Source text.
⟨

College or not, rescue squad volunteering is a “good stepping stone” along a medical career path, believes the chief. “Many doctors and physician assistants start here,” he said, with two doctors at Vassar and one at Mid-Hudson Regional being former New Paltz volunteers. SUNY students often ask to ride along to gain patient contact hours; they are always encouraged to expand that into volunteering: “it’s good for them, and good for the community.” Together with the free snacks and laundry, the tactic has proven effective enough that both lieutenants are students at this time.
To make the most of those trained crew members, the rescue squad also has two “fly cars,” SUVs which can get a single person to the scene to respond while the ambulance is on the way, or can be taken to follow an ambulance to the scene. If a patient needs to be transported, either the paramedic or emergency medical technician will ride along in the ambulance, depending on the level of care which might be needed en route. The other person can then return to headquarters in the fly car, to be available should another call come in right away.

⟩

Source data.

⟨

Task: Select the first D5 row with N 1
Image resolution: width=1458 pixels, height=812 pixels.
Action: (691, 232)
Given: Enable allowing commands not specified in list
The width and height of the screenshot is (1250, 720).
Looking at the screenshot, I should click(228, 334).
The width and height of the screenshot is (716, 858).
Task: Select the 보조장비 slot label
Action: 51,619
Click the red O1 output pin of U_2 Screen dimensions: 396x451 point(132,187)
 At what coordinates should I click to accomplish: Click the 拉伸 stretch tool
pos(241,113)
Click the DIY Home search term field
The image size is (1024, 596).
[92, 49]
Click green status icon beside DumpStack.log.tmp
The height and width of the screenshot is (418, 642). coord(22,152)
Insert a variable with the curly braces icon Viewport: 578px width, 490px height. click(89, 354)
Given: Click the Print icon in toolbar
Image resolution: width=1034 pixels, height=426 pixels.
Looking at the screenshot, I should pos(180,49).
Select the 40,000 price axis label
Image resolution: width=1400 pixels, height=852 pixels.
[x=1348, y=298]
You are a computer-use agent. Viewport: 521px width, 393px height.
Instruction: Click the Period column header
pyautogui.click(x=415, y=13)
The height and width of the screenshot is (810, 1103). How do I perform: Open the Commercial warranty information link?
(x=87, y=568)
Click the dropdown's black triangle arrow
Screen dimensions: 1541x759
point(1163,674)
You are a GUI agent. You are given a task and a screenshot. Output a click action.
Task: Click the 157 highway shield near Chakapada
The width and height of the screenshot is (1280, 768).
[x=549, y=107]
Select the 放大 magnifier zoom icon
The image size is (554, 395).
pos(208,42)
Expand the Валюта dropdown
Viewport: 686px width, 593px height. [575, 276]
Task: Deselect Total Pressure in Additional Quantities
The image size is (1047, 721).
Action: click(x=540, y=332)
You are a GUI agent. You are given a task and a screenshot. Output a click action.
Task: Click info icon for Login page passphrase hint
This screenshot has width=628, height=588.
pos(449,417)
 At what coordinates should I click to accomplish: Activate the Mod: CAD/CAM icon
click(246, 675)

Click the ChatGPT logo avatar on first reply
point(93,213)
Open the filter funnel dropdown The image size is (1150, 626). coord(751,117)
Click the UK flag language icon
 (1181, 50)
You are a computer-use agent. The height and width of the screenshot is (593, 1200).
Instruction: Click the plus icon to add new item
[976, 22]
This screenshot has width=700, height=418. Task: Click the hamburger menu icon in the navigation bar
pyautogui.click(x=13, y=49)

⟩

Work task 1.
Render this sentence from the text on the New Paltz rescue squad into Spanish: "If a patient needs to be transported, either the paramedic or emergency medical technician will ride along in the ambulance, depending on the level of care which might be needed en route."
Work task 2.
Answer from the text on the New Paltz rescue squad:
(a) How many doctors at Vassar are former New Paltz volunteers?
(b) Why do SUNY students often ask to ride along?
(c) How many "fly cars" does the rescue squad have?
Work task 3.
Carry the text on the New Paltz rescue squad forward from its last sentence.
The records can be set aside for what comes next.

Written response 1.
Si es necesario trasladar a un paciente, el paramédico o el técnico en emergencias médicas irá en la ambulancia, según el nivel de atención que pueda requerirse durante el trayecto.

Written response 2.
(a) Two.
(b) To gain patient contact hours.
(c) Two.

Written response 3.
Emergency services hub
Just a few hundred feet from the rescue squad building is a similar steel-frame structure; town officials are planning on purchasing it as a new home for the justice court and police. The move is lauded for again bringing police and the court under one roof, but Goodnow sees other benefits, as well. Together with plans to soon break ground on a new firehouse right next door to the proposed police and court building, this would create an emergency services hub that Goodnow believes can only improve an already solid working relationship among the three agencies: village firefighters, town police and private rescue squad. It also could strengthen an argument to allow a “crash gate” onto the Thruway directly from the rescue squad property. This request has been turned down by Thruway Authority officials in the past, but Goodnow believes with the other two emergency services headquartered within a few hundred feet, the argument is much more compelling. The crash gate would allow them direct access to the Thruway instead of getting on and off at official entrances and exits.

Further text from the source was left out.